Formjacking is an emerging threat used to steal user information from web applications. Formjacking is conceptually similar to skimming payment cards at ATMs and gas pumps. An attacker exploits a vulnerability in a web site’s code or operating environment to inject malicious code to exfiltrate the data a victim enters into the web site’s forms, e.g. payment information or personal data. From there, the attackers can use the information to steal a user’s identity, make unauthorized payments or perform other fraudulent activities depending on what data is obtained from the web forms.
Formjacking is difficult for a victim to detect. The vulnerable web site is the web site they are used to accessing – same hostname, same use of HTTPS, same authentication method. The user’s original transaction on the web site proceeds as normal, so victims may only become aware of an issue many days or weeks later, when their stolen information is used by the attacker.

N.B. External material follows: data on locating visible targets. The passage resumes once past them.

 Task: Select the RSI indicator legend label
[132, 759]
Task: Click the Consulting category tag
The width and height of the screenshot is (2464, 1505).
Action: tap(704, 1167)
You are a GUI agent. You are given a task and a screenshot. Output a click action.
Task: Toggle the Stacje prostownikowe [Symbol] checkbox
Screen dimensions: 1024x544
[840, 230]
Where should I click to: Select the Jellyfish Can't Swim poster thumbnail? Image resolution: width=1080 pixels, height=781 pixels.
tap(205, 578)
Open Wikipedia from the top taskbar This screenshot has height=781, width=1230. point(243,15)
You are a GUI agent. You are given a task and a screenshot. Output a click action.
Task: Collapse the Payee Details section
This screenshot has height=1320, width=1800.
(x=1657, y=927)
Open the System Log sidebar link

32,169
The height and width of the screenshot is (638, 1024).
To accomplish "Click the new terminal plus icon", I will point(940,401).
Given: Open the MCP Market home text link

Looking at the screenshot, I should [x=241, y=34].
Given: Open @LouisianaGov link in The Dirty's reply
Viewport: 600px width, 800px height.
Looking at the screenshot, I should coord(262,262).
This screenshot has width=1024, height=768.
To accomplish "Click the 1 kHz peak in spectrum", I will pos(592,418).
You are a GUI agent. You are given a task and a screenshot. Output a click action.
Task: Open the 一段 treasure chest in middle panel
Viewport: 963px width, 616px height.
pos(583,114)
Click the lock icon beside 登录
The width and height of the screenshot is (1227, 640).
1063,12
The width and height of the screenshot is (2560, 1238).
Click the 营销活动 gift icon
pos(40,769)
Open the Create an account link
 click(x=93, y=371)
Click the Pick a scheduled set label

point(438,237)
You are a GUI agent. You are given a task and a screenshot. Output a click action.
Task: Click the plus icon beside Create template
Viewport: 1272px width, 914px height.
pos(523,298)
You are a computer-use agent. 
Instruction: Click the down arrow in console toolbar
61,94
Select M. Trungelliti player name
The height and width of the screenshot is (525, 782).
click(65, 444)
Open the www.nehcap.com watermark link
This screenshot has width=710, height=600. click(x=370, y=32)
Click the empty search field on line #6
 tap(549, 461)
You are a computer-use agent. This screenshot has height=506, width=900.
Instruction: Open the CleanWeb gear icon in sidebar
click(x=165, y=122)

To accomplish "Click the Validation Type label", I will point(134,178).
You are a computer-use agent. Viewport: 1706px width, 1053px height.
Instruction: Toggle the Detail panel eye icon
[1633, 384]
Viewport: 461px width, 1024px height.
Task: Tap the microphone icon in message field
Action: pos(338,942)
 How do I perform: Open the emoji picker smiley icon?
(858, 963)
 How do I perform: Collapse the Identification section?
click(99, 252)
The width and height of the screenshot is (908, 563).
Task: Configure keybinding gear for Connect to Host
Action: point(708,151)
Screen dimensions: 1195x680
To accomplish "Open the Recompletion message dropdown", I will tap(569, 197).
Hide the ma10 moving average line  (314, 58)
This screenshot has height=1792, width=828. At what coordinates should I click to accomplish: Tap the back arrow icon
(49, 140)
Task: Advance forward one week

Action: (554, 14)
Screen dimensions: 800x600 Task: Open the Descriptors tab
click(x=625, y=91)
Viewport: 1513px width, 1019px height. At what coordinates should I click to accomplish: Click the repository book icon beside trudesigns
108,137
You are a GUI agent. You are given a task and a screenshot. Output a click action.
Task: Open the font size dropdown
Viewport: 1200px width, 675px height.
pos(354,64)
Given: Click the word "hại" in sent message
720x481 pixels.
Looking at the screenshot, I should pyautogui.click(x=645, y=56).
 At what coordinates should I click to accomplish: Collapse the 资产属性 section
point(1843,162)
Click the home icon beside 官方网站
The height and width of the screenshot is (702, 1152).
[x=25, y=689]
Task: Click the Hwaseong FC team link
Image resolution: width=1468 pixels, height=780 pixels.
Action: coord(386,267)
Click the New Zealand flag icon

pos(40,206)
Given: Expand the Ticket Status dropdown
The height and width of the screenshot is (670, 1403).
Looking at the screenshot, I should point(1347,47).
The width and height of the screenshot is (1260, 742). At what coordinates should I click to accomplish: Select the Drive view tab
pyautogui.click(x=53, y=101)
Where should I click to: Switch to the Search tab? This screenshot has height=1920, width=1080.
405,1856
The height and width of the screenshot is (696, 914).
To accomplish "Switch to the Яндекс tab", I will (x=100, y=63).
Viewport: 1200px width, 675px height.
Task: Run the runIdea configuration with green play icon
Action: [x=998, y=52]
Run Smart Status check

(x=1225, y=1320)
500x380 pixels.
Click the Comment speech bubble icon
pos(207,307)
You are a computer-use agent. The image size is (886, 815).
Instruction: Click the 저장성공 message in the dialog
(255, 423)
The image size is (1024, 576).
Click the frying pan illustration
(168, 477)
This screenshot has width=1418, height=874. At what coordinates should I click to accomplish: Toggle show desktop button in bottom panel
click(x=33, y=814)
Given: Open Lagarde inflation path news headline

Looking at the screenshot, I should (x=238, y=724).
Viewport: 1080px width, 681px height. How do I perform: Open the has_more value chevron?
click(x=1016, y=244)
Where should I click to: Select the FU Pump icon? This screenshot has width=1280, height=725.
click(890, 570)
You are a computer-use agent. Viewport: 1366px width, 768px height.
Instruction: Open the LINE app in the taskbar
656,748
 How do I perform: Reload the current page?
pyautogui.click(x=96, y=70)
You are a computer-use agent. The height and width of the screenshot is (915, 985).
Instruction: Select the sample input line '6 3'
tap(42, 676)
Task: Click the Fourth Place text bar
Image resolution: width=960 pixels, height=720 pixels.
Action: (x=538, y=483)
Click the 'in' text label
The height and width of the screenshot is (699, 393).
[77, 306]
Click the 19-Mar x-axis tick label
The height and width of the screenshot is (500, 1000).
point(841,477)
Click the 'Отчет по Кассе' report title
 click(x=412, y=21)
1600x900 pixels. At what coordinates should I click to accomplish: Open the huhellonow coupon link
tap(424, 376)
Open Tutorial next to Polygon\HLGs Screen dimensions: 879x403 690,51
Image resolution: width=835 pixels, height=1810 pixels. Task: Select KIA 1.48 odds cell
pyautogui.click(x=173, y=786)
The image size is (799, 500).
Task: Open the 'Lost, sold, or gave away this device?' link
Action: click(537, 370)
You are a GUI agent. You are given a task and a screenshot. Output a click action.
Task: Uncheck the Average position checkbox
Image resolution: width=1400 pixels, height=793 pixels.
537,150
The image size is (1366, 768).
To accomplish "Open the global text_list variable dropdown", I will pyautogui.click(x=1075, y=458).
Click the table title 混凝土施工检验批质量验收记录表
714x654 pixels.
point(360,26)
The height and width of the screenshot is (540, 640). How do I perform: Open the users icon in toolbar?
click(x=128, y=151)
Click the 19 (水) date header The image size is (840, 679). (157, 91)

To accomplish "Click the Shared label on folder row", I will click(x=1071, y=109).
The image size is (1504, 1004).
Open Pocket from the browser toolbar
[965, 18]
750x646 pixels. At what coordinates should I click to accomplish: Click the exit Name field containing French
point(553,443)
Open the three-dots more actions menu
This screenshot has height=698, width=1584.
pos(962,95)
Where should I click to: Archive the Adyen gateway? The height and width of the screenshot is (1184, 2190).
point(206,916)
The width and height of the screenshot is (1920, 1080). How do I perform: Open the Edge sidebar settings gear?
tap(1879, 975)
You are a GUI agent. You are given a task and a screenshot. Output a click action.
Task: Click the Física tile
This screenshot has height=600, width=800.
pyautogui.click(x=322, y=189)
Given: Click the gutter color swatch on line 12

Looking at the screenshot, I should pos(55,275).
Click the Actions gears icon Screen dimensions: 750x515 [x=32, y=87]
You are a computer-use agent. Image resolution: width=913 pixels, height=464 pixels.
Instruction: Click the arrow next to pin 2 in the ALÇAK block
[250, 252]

Endpoint security software that protects against malware may detect or block access to web sites known to contain formjacking software.
Vulnerable IoT Devices
Internet-of-Things (IoT) refers to the collection of Internet connected devices such as home automation and monitoring, Internet connected toys, TVs and other devices that aren’t general purpose computers. These devices are often developed with minimal regard for security and privacy in the rush to get their cool products in the hands of consumers.
IoT devices are often vulnerable from the moment they are manufactured. It may not be obvious and easy for the consumer to secure the device. Once installed in a consumer’s home and configured on their WiFi network, vulnerable devices that are contactable from the Internet could be exploited by already infected devices, via their weak (often default) configurations. Another method of infection could be from malware delivered via email and inadvertently executed by the consumer. Once infected, devices could infect other devices or become part of a global fleet of bots to attack other systems. Mirai is an example of malware that works in this way.
While it could be helpful for governments to regulate for more secure IoT devices, that is not in place today. To protect their devices, a consumer can do the following:
- Minimize the IoT devices in your home as much as possible. For example, if you have a Smart TV but never use the connected features, why connect the TV to your WiFi network?
- Follow the advice above to protect yourself from being phished.
- For IoT devices that you will connect to your WiFi network, check the manufacturer’s documentation for how to harden its configuration by changing default usernames and passwords, disable/limit remote access to the devices, reducing how much personal information is associated with the device and periodically update your device’s software.